My feelings on the film:
The film, to me, was a thoughtful and loving meditation on the sparse text of it's source material and what it's like to be a 9 year old. As adults many tend to forget that we had issues to deal with when we were younger since our time is now taken up by much heavier matters and pressing issues. But, as illustrated by the main character, Max, we see that he is dealing with problems that seem to keep mounting in the only way he knows how. Max uses his fertile imagination to escape to an island where he is king.
Max's subjects are a group of beautifully realized monsters that, in some way, reflect a different aspect of Max own personality. Max navigates the dynamics of living with a group of animals as immature as he and this forces him to look inward and return home a better kid.
Jones has a wonderful ability with magical realism, or the fantastic in a realistic, believable setting. His sensibility and visual style is perfect for this material as well as his penchant for cerebral plot lines bordering on the absurd. The real problem here is not Jones so much as it is the lack of a particularly interesting way to teach our hero to grow up.

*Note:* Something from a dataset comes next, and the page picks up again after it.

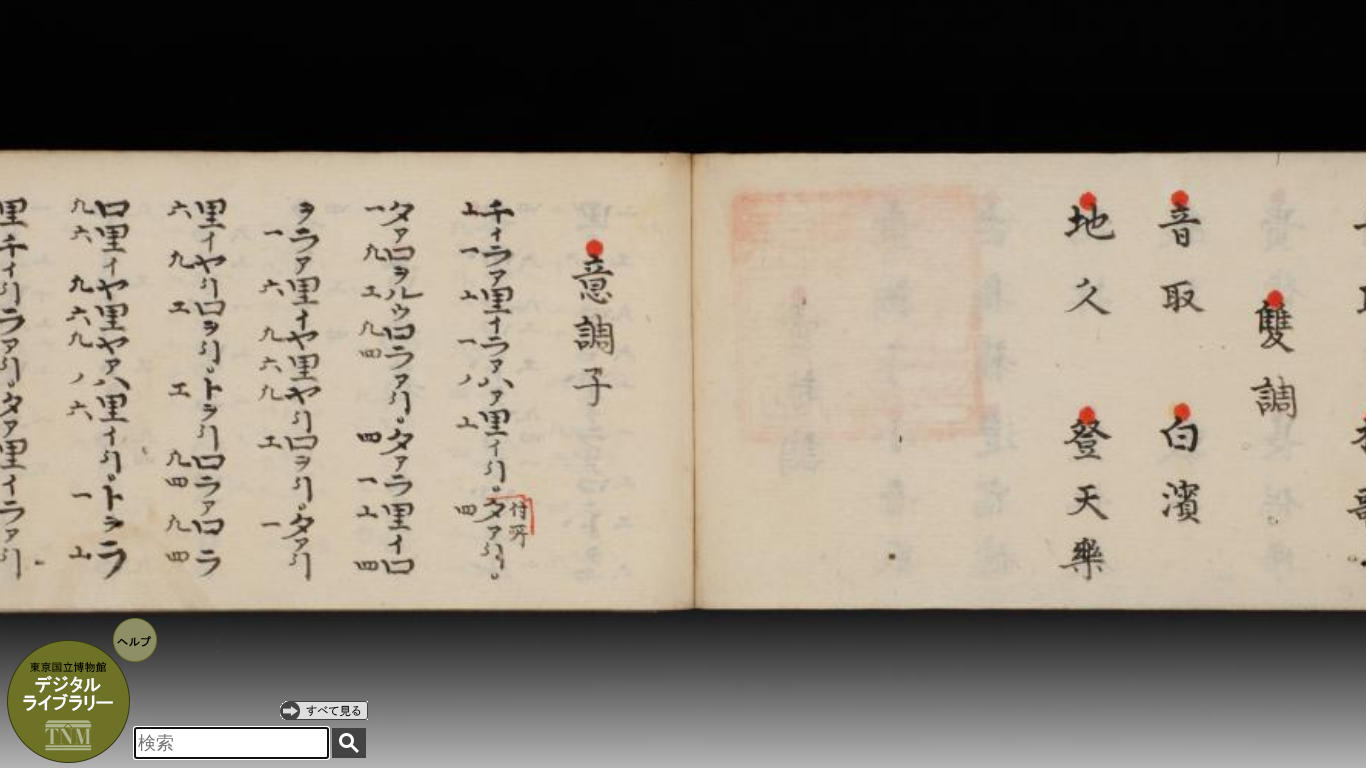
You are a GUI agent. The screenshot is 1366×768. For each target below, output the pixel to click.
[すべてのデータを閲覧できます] (324, 710)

We are treated to fun set pieces like the Wild Rumpus, a crazy dirt clod war, and the construction of a massive fort. This is where the movie excels, when it's having fun. Unfortunately when the fun ends there really never seems to be any other direction. Was this the intended metaphor? That when one is a child life is nothing but waiting for the next fun moment? Perhaps. But in a film you shouldn't make the audience learn that lesson all over. You should entertain them as you watch the characters learn that lesson for themselves. Alfred Hitchcock once said that movies are like life but with the boring parts taken out. Unfortunately, they left some of the boring parts of real life in this film.
WTWTA is not a bad film. It is very well made. The production values are phenomenal, the soundtrack is perfect, and the adaptation is exceedingly faithful to the source material. They just forgot that the film should always be entertaining.